This is a more general post linked to my post ObserveChange very slow to trigger - #4 by ivo
We have a specific problematic, which I thought at first would be pretty easy to manage but turns out due to performance issue we do not yet manage to deliver a proper UX. Here I’d like to have some other’s opinion on how to approach the problematic because I feel my approach is limited to my knowledge and it could be done more easily and/or more efficiently.
Here is the “simple” flow of our app for this specific reactive activity. I’ll do an example with 100 users.
- 100 users connect to a unique URL (a session), they are separated into teams of 5 players (20 teams)
- Game consist of 10 challenges (questions), each challenge has a timer of 30 seconds max.
- Submitting the team answer (which is the answer that was voted the most by the team’s player) will be triggered either if 1/ timer is passed 2/ all the team members have replied.
- After each question you have a good / bad answer screen to summarize the answer of the question and then you can set yourself ready and go to the next question
- All along the game you have to know if your teammates have replied already to a question, if they are set as ready to go to next and also the score of the other teams (hence the need for reactivity) Also the tracker will keep track for the current question for each team and the current screen they’re on.
Right now my approach is the following:
- Admin can create a unique session, it will include general info about the session + an array with all the teams’ info.
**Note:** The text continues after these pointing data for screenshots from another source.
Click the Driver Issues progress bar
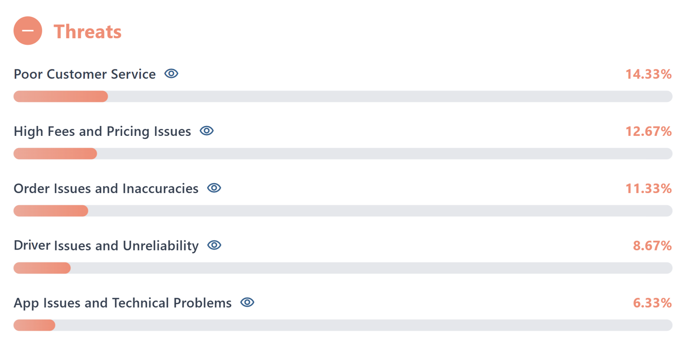The width and height of the screenshot is (692, 360). [343, 268]
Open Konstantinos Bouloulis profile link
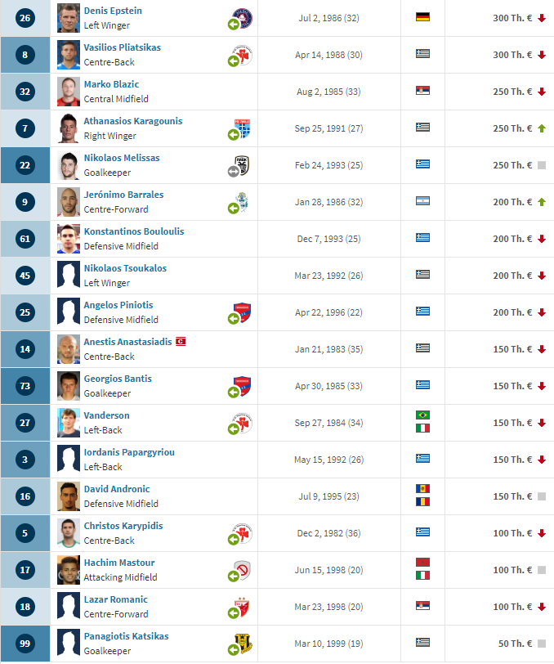Viewport: 554px width, 664px height. coord(134,231)

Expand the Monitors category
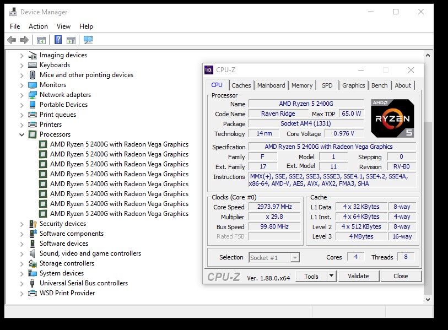click(x=22, y=85)
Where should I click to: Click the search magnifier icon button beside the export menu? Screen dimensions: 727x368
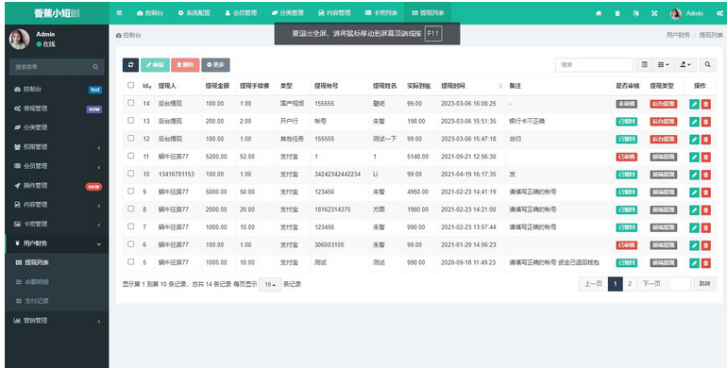707,65

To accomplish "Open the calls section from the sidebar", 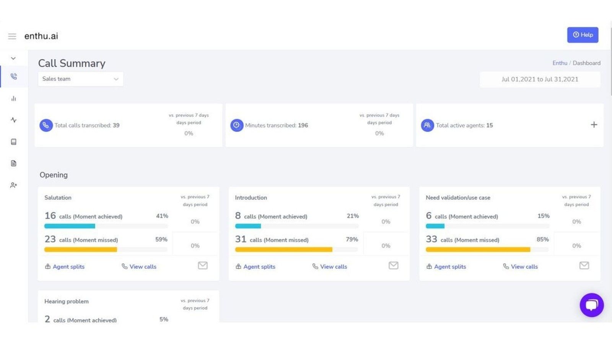I will click(14, 76).
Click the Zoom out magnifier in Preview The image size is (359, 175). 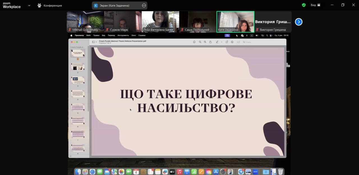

This teams’ info array will include for each challenge all the team member answer and the fact they’re ready to go to next question.
- When player connect to the unique link they subscribe to this unique session publication (so only one item from the collection (a big one) is published in the pub/sub)
- When player submit an answer or tick they’re ready for next this data is pushed (only push and addToSet from one user to avoid concurrency issues) to the session.team.answers. It means for each challenge there will be 100 push of all the players’ answers and 100 push of player is ready and all this update are updated in the subscription and reflected back to the user. When a team arrives to a new challenge we create a Job in a separate collection, called Jobs, that will be checked later (see under)
- Because of concurrency (player answering more or less at the same time) it didn’t seem like a good approach to check if all players have answered after each player submitted a reply so the idea was to run a worker on a separated cpu thanks to nschwarz:cluster that runs every 250ms and check the collection called Jobs. One Job created here is for one question for one team and is deleted after the team has replied. The Jobs will check if the due Time for a question is not passed or if all players have replied for a question. If any of these 2 is true it will submit automatically the team’s answer. It was to make sure there was only one point, on server side, that could submit the team’s question.
It means with 20 teams there will be 20 open jobs, every 250ms we’re looping through these jobs and checking if the team is ready to move forward (due to timer, everyone has replied, or everyone is ready to go to next)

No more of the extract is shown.